Das Rehlein

Hanspeter Gsell

von Hanspeter Gsell

Story

„Wild“ ist ja eigentlich ein Sammelbegriff für jagdbare Tiere. Deshalb fallen nicht nur Rehe, Hirsche und Wildsauen darunter, sondern im Prinzip auch Steinbeißer. Da eine Aufzählung sämtlicher Wildgerichte somit nicht infrage kommt, befassen wir uns heute ausschliesslich mit dem Reh, oder mit dem was viele Menschen darunter verstehen. Als ich letzthin einer Bekannten von meiner Vorliebe für Rehrücken erzählte, wollte sie gleich in Tränen ausbrechen. „Wie kannst du nur so ein herziges Bambi verspeisen – und du willst Gourmet sein – pfui!“ Bevor sie sich auf mich stürzen konnte, gelang es mir, sie zu beruhigen. Denn beim herzigen Disney-Bambi handelt es sich mitnichten um ein Rehlein. Da Rehe in Amerika unbekannt waren, behalfen sich die Zeichner des Trickfilms mit dem Bild eines Weisswedelhirsches. Um die Verwirrung noch grösser zu machen, wurde das Vieh bei der Übersetzung ins Deutsche „Reh“ genannt. In gewissen Kreisen nennt man den Weisswedelhirsch deshalb auch „Synchronfassungs-Reh“.
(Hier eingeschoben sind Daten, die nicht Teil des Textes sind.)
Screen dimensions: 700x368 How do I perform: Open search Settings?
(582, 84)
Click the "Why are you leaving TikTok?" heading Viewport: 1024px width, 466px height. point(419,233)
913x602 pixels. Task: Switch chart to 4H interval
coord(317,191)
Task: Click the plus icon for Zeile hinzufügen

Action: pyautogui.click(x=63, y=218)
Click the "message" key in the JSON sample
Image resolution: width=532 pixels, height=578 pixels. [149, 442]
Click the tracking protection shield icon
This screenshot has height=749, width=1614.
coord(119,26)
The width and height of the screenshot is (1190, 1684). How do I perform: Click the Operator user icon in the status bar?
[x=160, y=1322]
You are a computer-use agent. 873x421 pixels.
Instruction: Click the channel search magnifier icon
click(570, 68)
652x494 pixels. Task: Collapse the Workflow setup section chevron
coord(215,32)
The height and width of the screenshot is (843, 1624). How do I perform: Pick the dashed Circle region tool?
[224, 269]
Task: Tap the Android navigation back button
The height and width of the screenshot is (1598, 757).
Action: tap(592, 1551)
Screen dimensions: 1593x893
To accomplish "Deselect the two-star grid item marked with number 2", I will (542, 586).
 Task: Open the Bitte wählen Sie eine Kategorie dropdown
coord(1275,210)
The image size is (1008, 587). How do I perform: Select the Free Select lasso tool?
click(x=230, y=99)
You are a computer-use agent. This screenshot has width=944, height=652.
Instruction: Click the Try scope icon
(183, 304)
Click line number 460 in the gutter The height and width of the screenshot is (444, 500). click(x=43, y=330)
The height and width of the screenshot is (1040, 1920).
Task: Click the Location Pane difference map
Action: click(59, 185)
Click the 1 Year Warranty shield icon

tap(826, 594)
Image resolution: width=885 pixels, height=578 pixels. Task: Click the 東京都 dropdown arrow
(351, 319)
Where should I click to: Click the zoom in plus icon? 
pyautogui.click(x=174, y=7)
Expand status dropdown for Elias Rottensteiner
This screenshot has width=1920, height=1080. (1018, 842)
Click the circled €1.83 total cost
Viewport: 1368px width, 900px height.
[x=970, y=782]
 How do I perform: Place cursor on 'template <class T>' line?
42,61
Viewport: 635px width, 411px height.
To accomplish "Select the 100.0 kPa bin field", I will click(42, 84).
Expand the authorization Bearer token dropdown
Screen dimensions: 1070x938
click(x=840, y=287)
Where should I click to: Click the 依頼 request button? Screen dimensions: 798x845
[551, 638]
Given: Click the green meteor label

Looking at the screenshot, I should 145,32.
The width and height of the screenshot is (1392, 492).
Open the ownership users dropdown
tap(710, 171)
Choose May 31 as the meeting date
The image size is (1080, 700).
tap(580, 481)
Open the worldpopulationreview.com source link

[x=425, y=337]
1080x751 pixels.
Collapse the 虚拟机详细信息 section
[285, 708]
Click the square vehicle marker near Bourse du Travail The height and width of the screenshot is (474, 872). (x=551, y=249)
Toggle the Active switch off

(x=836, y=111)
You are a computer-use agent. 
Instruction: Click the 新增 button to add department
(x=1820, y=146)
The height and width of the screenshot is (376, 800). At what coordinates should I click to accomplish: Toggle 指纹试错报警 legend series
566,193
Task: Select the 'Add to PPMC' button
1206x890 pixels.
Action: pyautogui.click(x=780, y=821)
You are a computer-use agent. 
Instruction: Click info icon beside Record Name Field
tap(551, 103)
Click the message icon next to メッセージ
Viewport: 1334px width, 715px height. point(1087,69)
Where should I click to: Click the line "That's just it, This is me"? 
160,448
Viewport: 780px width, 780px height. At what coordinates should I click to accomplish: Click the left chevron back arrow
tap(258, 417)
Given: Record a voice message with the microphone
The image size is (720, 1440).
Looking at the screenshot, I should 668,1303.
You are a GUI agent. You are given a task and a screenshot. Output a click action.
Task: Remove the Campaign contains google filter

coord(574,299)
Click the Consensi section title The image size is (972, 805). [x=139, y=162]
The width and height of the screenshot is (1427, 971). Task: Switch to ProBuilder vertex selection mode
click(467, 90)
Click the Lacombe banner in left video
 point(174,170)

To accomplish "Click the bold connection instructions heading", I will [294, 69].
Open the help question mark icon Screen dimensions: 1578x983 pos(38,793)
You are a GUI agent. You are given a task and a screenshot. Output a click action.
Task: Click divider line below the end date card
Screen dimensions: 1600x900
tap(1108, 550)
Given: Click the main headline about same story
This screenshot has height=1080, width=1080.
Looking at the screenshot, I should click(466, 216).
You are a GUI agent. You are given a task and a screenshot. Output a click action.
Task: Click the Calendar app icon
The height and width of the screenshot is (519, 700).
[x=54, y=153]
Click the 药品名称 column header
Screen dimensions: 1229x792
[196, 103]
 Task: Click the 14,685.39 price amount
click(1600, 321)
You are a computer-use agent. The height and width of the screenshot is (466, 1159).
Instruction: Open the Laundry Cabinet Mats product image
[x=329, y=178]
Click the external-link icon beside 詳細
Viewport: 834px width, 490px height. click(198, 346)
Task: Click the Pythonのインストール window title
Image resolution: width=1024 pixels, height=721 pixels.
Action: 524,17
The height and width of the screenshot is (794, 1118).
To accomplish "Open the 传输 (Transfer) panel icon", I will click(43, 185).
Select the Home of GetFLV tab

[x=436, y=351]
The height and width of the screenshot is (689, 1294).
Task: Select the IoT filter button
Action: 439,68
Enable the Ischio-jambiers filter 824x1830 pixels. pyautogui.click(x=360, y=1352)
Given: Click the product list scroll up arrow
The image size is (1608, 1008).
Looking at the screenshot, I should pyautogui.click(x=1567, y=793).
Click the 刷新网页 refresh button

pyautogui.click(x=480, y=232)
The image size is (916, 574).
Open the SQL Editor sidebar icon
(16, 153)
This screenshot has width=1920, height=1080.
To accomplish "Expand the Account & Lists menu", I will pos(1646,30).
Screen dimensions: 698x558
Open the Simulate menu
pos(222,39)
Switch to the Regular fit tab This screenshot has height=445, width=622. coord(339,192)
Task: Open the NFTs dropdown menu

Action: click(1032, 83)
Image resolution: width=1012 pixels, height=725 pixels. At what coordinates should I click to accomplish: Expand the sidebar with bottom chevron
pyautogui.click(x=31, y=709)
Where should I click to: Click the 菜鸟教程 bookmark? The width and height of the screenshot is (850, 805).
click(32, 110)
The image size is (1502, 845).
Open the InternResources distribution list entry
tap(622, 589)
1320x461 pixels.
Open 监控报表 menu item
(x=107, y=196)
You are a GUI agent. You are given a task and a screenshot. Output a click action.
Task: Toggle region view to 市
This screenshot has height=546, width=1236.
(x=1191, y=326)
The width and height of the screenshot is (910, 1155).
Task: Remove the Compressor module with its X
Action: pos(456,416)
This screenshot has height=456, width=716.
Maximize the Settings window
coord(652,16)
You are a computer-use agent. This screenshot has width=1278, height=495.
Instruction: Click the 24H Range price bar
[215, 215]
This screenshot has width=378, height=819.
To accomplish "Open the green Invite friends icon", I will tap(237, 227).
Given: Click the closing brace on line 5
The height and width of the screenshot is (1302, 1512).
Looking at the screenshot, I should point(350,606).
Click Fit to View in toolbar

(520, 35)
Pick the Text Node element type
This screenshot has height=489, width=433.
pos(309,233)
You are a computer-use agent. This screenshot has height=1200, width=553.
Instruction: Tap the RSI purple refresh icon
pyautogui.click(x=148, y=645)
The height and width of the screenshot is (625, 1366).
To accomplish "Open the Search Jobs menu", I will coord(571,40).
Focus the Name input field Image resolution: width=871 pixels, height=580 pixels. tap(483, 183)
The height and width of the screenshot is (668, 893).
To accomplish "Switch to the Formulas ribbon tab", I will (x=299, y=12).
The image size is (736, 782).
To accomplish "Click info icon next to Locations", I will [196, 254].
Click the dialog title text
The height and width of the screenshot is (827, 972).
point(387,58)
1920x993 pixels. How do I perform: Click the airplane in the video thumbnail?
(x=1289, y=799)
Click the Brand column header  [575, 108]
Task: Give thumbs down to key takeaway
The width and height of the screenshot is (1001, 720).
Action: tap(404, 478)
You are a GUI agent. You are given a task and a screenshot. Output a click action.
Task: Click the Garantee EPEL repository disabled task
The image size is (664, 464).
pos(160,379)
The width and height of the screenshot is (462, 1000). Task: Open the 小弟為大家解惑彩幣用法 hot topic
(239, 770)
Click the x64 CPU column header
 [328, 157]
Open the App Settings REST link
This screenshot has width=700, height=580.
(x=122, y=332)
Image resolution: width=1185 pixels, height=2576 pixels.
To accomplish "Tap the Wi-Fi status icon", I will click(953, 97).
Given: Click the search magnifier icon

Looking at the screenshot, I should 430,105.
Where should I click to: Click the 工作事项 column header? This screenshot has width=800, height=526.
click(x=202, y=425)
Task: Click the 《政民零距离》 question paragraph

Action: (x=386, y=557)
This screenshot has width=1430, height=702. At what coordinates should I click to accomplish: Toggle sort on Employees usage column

Sollten sie demnächst vor einem Rehrücken „Diana“ („Die wie das Licht Glänzende“) sitzen, greifen sie ungeniert und lustvoll zu. Entgegen der Meinung von A. aus B. wurde diese Zubereitungsart weder von Diana Ross („The Supremes“) noch von Lady Diana („The Royals“) erfunden. Bei der Namensgeberin handelt sich vielmehr um eine römische Göttin gleichen Namens, die je nach Wunsch für den Mond, für die Fruchtbarkeit oder für die Jagd – auch auf Synchronfassungsrehe – zuständig war.